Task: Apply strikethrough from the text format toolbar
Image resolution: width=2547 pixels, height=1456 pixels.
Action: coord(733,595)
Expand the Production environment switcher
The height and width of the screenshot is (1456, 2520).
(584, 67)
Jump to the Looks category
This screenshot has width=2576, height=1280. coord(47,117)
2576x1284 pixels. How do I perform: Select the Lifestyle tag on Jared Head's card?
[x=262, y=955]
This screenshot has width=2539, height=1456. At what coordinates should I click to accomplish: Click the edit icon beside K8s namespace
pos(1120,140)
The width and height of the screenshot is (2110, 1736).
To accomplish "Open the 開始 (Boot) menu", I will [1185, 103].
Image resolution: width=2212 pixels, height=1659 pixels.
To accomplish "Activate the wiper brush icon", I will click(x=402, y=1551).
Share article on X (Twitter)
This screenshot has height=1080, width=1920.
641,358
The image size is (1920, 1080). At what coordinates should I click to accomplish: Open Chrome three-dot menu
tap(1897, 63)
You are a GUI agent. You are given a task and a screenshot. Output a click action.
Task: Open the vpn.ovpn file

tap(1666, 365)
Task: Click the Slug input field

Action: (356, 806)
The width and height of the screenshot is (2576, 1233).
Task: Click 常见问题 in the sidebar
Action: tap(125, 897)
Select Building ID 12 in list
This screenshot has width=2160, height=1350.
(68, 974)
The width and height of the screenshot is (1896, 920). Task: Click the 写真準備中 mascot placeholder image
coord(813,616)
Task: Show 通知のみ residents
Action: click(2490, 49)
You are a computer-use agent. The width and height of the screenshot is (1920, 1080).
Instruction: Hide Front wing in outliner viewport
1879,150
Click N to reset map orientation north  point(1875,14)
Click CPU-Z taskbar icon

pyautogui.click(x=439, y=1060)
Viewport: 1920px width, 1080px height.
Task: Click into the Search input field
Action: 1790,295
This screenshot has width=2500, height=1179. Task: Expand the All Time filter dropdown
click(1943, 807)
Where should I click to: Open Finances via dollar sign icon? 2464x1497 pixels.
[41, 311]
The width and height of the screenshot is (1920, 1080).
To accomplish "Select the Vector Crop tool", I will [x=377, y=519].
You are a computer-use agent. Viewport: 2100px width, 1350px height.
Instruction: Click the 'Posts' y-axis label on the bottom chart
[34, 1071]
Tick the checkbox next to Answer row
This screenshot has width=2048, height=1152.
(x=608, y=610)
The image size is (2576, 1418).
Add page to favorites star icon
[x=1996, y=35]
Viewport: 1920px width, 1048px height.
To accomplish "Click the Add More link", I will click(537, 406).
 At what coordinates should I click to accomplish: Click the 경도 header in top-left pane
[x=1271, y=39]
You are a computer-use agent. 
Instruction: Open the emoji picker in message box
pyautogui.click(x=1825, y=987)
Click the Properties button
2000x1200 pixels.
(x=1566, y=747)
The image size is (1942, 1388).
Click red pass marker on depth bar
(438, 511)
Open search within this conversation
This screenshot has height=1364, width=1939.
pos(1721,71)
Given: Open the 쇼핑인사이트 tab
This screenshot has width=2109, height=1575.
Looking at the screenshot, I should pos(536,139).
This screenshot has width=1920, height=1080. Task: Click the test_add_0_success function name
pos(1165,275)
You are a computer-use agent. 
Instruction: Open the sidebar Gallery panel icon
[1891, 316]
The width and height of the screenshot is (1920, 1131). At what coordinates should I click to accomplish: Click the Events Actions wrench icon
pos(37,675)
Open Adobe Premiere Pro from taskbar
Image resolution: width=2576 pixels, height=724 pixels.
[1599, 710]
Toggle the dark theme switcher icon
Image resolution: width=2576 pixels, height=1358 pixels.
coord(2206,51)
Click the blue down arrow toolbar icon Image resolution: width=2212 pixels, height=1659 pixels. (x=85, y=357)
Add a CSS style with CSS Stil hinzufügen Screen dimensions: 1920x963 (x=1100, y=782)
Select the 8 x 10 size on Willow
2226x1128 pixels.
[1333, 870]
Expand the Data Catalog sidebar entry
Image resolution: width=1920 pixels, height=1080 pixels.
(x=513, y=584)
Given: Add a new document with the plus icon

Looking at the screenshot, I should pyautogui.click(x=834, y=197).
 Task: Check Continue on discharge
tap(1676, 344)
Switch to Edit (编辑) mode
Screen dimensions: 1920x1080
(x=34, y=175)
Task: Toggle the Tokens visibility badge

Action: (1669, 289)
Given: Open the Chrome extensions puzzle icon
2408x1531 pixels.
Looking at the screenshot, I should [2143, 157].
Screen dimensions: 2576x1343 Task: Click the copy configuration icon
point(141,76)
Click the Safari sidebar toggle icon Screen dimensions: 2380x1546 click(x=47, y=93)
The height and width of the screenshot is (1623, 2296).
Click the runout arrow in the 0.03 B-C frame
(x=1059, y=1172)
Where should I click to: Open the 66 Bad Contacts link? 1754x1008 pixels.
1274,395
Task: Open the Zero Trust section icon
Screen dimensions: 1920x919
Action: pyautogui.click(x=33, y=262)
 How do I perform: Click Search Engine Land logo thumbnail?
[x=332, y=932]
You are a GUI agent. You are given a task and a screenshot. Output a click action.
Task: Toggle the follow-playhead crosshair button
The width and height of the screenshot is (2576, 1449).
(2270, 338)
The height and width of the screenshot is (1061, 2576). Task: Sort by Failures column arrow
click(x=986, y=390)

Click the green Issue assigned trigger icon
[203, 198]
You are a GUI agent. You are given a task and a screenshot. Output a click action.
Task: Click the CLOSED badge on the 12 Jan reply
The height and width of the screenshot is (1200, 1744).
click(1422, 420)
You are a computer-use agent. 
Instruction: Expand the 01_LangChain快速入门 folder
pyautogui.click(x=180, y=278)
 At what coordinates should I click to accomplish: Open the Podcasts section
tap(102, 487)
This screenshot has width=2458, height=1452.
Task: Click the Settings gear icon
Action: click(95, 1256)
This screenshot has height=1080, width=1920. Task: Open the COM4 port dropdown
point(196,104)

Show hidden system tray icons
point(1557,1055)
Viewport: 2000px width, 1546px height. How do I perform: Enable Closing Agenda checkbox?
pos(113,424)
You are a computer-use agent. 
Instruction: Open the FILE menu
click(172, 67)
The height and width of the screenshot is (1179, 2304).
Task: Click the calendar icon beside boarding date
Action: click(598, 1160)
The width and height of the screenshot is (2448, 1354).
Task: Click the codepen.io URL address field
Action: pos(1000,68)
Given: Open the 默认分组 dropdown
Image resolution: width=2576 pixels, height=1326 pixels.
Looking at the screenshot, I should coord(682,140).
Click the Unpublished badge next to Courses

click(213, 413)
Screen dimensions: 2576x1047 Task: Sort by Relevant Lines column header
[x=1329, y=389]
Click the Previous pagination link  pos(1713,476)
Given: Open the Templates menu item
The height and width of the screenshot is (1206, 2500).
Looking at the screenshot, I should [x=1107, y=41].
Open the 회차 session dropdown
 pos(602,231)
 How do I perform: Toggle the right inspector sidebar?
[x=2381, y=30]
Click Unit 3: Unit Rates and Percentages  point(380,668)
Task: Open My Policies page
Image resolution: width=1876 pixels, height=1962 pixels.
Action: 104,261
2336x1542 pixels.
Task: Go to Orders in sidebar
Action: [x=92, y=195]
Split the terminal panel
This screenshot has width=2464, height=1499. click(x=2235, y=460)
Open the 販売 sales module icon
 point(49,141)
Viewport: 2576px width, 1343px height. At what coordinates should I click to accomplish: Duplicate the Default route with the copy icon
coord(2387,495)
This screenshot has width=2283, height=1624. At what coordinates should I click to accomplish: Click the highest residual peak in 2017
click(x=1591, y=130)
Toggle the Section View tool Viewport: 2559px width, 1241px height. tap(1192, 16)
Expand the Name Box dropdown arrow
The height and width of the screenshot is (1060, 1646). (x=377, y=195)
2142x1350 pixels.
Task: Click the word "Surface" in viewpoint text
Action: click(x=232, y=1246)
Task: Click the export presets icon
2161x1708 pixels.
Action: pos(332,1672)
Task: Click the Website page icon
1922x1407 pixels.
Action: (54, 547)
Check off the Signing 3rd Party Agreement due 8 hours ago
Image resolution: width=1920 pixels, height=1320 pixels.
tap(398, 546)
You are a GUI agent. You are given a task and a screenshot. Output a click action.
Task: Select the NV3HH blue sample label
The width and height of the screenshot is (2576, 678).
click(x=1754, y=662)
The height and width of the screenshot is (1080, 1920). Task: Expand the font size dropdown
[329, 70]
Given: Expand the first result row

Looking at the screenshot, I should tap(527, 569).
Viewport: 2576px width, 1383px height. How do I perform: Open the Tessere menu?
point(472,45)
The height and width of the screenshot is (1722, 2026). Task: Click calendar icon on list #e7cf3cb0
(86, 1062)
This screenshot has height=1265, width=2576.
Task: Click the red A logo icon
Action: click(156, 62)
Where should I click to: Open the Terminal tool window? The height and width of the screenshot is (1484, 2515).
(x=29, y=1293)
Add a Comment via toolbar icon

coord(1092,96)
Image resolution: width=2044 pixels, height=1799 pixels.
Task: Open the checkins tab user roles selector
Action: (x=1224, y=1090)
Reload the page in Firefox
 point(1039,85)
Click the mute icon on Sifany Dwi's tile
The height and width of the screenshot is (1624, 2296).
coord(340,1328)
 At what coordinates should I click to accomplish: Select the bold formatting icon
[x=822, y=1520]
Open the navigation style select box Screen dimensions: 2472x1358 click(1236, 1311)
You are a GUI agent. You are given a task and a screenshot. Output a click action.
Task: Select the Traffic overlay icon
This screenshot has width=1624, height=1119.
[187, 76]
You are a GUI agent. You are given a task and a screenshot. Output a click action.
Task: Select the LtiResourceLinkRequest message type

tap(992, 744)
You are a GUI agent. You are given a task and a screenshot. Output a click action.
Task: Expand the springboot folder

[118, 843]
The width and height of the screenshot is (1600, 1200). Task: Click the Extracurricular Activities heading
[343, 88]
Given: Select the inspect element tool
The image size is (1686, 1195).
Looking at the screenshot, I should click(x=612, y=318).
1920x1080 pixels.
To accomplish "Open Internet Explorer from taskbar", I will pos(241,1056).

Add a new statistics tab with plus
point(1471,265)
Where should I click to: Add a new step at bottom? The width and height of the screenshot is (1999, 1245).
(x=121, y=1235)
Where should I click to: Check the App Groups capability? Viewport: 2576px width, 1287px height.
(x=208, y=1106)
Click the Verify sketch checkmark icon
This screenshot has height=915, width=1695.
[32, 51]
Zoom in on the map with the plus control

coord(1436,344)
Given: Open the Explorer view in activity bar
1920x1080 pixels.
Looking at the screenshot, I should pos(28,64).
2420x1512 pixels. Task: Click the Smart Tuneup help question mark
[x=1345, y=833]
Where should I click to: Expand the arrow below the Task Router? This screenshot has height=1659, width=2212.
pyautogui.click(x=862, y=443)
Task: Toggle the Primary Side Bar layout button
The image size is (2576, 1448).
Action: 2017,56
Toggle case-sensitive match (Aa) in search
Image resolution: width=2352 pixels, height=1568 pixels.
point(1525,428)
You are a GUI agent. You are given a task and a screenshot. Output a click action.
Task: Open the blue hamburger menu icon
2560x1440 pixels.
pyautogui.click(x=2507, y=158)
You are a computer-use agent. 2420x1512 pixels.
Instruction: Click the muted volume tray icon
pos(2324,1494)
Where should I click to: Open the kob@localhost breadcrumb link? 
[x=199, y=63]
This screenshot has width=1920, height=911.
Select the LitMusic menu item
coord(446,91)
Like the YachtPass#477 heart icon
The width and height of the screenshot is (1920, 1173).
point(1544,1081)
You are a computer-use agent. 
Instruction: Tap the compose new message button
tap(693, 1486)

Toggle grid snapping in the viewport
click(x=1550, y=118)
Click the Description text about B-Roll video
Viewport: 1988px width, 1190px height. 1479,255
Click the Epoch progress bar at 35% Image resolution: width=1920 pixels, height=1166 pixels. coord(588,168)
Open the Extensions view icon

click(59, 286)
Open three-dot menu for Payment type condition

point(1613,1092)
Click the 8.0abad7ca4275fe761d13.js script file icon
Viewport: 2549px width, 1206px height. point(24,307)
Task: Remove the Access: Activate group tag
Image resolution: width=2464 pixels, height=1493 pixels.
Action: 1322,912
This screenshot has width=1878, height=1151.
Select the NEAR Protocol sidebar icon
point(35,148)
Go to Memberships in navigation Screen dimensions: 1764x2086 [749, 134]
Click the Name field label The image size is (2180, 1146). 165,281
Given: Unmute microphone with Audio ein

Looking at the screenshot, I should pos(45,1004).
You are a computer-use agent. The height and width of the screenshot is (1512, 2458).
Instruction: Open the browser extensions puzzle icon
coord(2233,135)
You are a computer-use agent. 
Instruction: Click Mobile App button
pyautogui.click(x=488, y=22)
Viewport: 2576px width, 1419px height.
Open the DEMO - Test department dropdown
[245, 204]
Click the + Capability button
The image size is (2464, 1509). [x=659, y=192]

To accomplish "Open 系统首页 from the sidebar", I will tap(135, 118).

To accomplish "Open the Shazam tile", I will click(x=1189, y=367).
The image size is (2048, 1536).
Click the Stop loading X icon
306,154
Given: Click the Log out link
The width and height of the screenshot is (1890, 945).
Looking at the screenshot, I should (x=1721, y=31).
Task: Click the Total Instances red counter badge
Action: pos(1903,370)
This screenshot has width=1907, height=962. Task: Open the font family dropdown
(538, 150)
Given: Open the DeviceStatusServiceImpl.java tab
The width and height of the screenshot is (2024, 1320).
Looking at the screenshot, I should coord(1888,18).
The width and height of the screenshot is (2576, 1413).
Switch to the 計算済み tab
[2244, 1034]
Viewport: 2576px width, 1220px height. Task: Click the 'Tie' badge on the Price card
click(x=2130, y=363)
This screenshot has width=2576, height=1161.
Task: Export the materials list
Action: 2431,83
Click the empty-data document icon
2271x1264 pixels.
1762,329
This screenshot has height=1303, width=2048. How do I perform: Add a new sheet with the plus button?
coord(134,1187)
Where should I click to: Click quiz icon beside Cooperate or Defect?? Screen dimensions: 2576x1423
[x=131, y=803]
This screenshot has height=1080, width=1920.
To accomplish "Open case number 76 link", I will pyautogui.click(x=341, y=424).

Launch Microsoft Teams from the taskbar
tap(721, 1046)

*Task goal*. Say how many lines of the listing above contain "navigation", giving nothing but the number.

*Your solution*. 2